Page MenuHomePhabricator

switchover es5 master es1023 -> es1024
Closed, ResolvedPublic

Description

When: Thu 25th 06:00 AM UTC

NEW primary: es1023
OLD primary: es1024

  • Check configuration differences between new and old primary:
sudo pt-config-diff --defaults-file /root/.my.cnf h=es1023.eqiad.wmnet h=es1024.eqiad.wmnet

Failover prep:

sudo cookbook sre.hosts.downtime --hours 2 -r "Switchover es5 T315542" 'A:db-section-es5'
  • Set NEW primary with weight 10
sudo dbctl instance es1024 set-weight 10
sudo dbctl config commit -m "Set es1024 with weight 10 T315542"
  • Topology changes, move all replicas under NEW primary
sudo db-switchover --timeout=15 --only-slave-move es1023 es1024
  • Disable puppet on both nodes
sudo cumin 'es1023* or es1024*' 'disable-puppet "primary switchover T315542"'

Failover:

  • Log the failover:
!log Starting es5 eqiad failover from es1023 to es1024 - T315542
  • Switch primaries:
sudo db-switchover --skip-slave-move es1023 es1024
echo "===== es1023 (OLD)"; sudo db-mysql es1023 -e 'show slave status\G'
echo "===== es1024 (NEW)"; sudo db-mysql es1024 -e 'show slave status\G'
  • Promote NEW primary in dbctl, and remove read-only
sudo dbctl --scope eqiad section es5 set-master es1024
sudo dbctl config commit -m "Promote es1024 to es5 primary T315542"
  • Restart puppet on both hosts:
sudo cumin 'es1023* or es1024*' 'run-puppet-agent -e "primary switchover T315542"'

Clean up tasks:

  • Clean up heartbeat table(s).
  • change events for query killer:
events_coredb_master.sql on the new primary es1024
events_coredb_slave.sql on the new slave es1023
sudo dbctl instance es1023 set-candidate-master --section es5 true
sudo dbctl instance es1024 set-candidate-master --section es5 false
(dborch1001): sudo orchestrator-client -c untag -i es1024 --tag name=candidate
(dborch1001): sudo orchestrator-client -c tag -i es1023 --tag name=candidate
sudo dbctl instance es1023 depool
sudo dbctl config commit -m "Depool es1023 for reboot T315542"

Event Timeline

Marostegui moved this task from Triage to Ready on the DBA board.
Marostegui updated the task description. (Show Details)
Marostegui updated the task description. (Show Details)

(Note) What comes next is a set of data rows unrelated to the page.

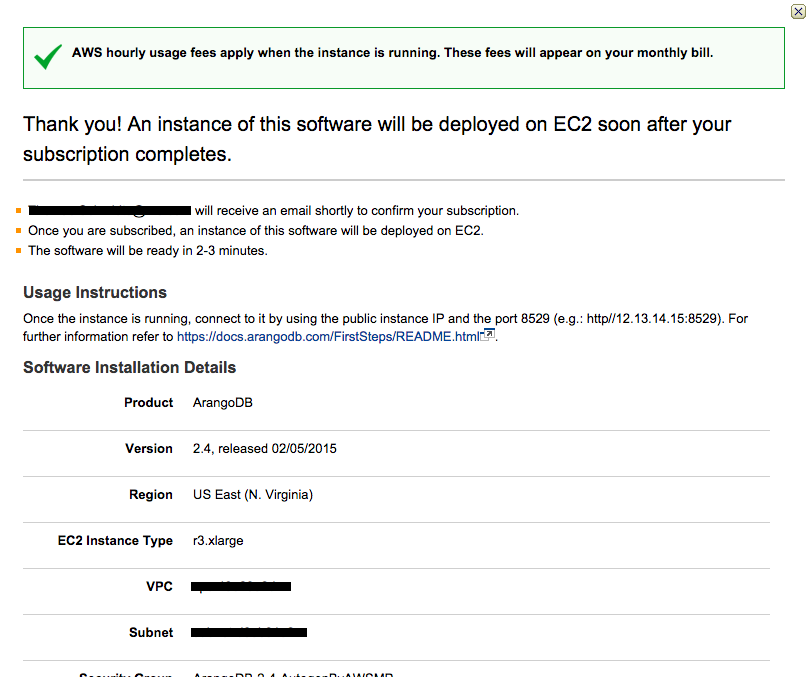Click the green success checkmark icon
808x692 pixels.
pos(47,57)
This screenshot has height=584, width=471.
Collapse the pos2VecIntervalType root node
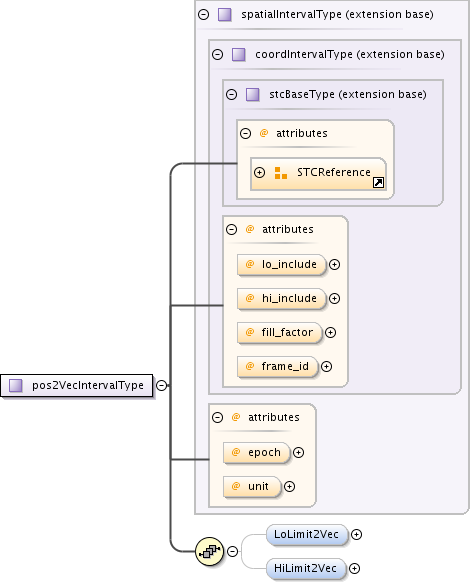[162, 385]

Not tagging User-notice as this will have no impact on reads or writes. I will be disabling writes (that will go to es4) and reads will be unaffected

Change 825328 had a related patch set uploaded (by Marostegui; author: Marostegui):

[operations/mediawiki-config@master] db-production.php: Disable writes on es5

https://gerrit.wikimedia.org/r/825328

Change 825330 had a related patch set uploaded (by Marostegui; author: Marostegui):

[operations/puppet@production] mariadb: Switchover es5 master

https://gerrit.wikimedia.org/r/825330

Change 825331 had a related patch set uploaded (by Marostegui; author: Marostegui):

[operations/dns@master] wmnet: Update es5-master

https://gerrit.wikimedia.org/r/825331

Mentioned in SAL (#wikimedia-operations) [2022-08-22T11:47:23Z] <marostegui@cumin1001> START - Cookbook sre.hosts.downtime for 2:00:00 on 6 hosts with reason: Switchover es5 T315542

Mentioned in SAL (#wikimedia-operations) [2022-08-22T11:47:39Z] <marostegui@cumin1001> END (PASS) - Cookbook sre.hosts.downtime (exit_code=0) for 2:00:00 on 6 hosts with reason: Switchover es5 T315542

Change 825328 merged by jenkins-bot:

[operations/mediawiki-config@master] db-production.php: Disable writes on es5

https://gerrit.wikimedia.org/r/825328

Mentioned in SAL (#wikimedia-operations) [2022-08-22T11:51:13Z] <marostegui@deploy1002> Synchronized wmf-config/db-production.php: Disable writes on es5 T315542 (duration: 03m 08s)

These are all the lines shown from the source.